Start of Document passage

Tim Miller on the Making of TINY KITTY, BIG CITY
When it comes to picture books, it’s pretty simple – if Tim Miller is involved, I’m interested. He has a new book out today – Tiny Kitty, Big City – so it seems like a good time to chat.
TRAVIS: What was the spark that led to Tiny Kitty, Big City?
TIM MILLER: There were actually two sparks, set three years apart. The first was unconscious and occurred around the time when I was leading school tours of the Panorama of New York City at the Queens Museum.
The Panorama is a giant to-scale model of NYC from the 1964 NY World’s
Fair. I had adopted a rescue cat a few years earlier, and one day
without thinking about it I scribbled a sketch of a tiny kitty staring
up at a massive skyscraper in a big city, then the name for the book
popped into my head.
I played with the idea for a while, but eventually gave up when I couldn’t figure it out. Fast forward three years later, I encountered a stray cat and her litter of kittens when parking my car in Queens. I fed them for about a week until I was able to rescue them from where they were living in a beat-up cardboard box under a subway trestle. Then, I fostered them until I was able to find them new homes with the help of a local cat rescue called Jersey Cats. The experience of seeing how the stray and her litter had to survive and imagining what that felt like through their eyes was the next spark that became the heart of the story.

End of Document passage
Start of Records shown

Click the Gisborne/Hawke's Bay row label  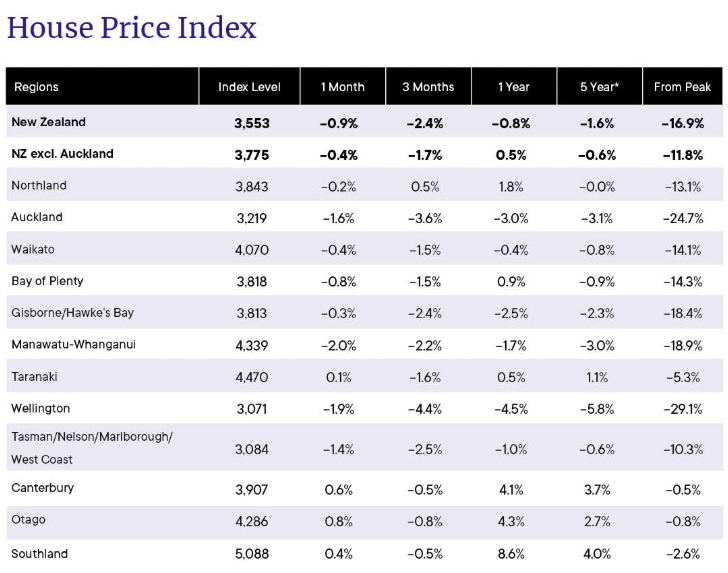pos(72,313)
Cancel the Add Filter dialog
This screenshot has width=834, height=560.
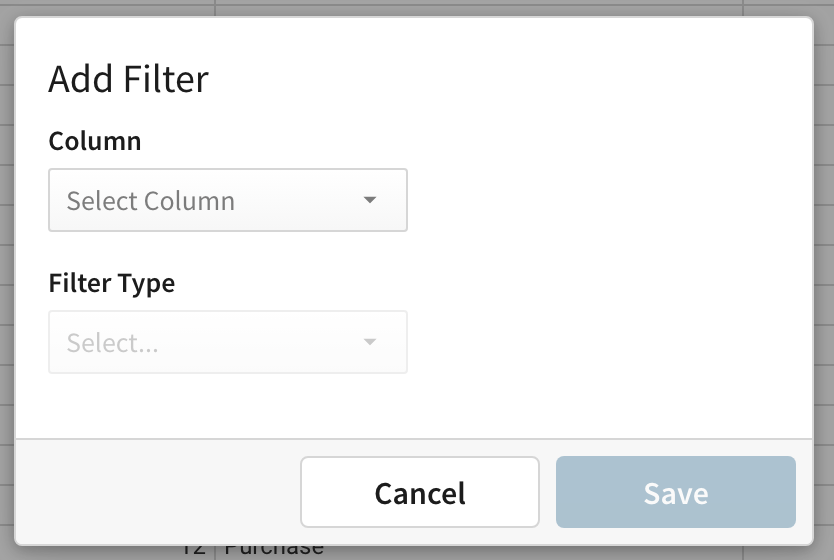[420, 492]
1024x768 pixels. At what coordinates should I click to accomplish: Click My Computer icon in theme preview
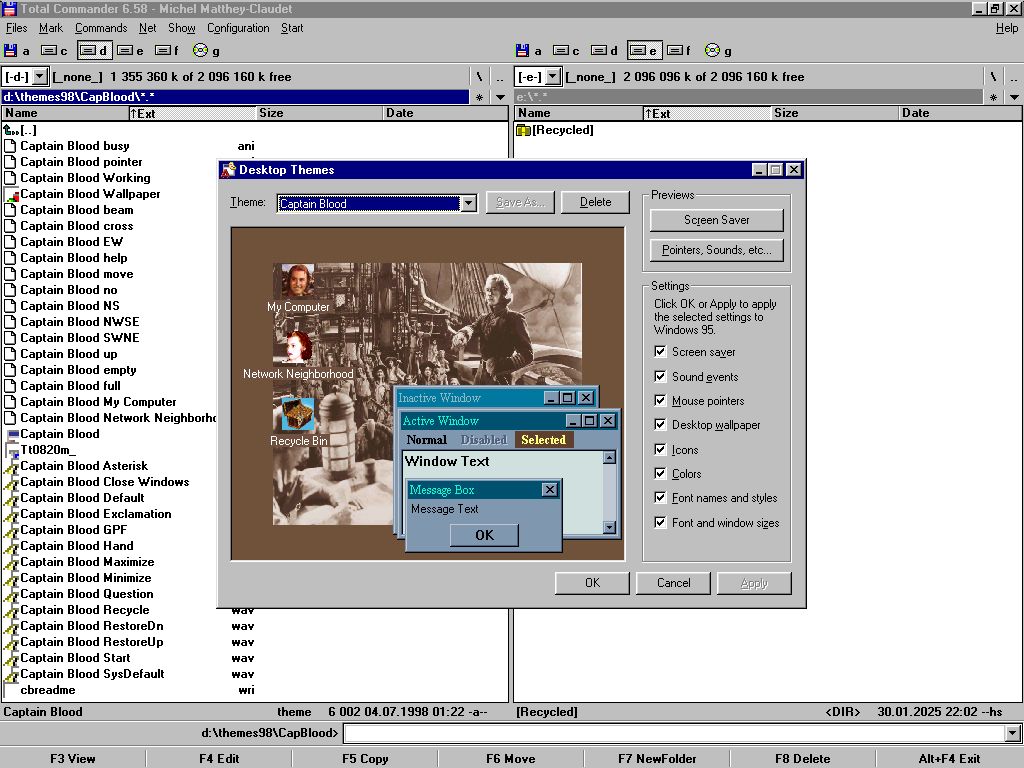point(298,282)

End of Records shown

▶ _Aim of the task_:
Check each statement against the interview about Tiny Kitty, Big City and answer yes or no, quoting the words from the interview that settle it: 1. The two sparks behind the book came three years apart. 2. The stray cat and her kittens were found in Brooklyn. 3. Miller found new homes for the kittens without any outside help. Rely on the interview alone.

▶ _Full output_:
1. Yes: "There were actually two sparks, set three years apart."
2. No: "I encountered a stray cat and her litter of kittens when parking my car in Queens."
3. No: "with the help of a local cat rescue called Jersey Cats"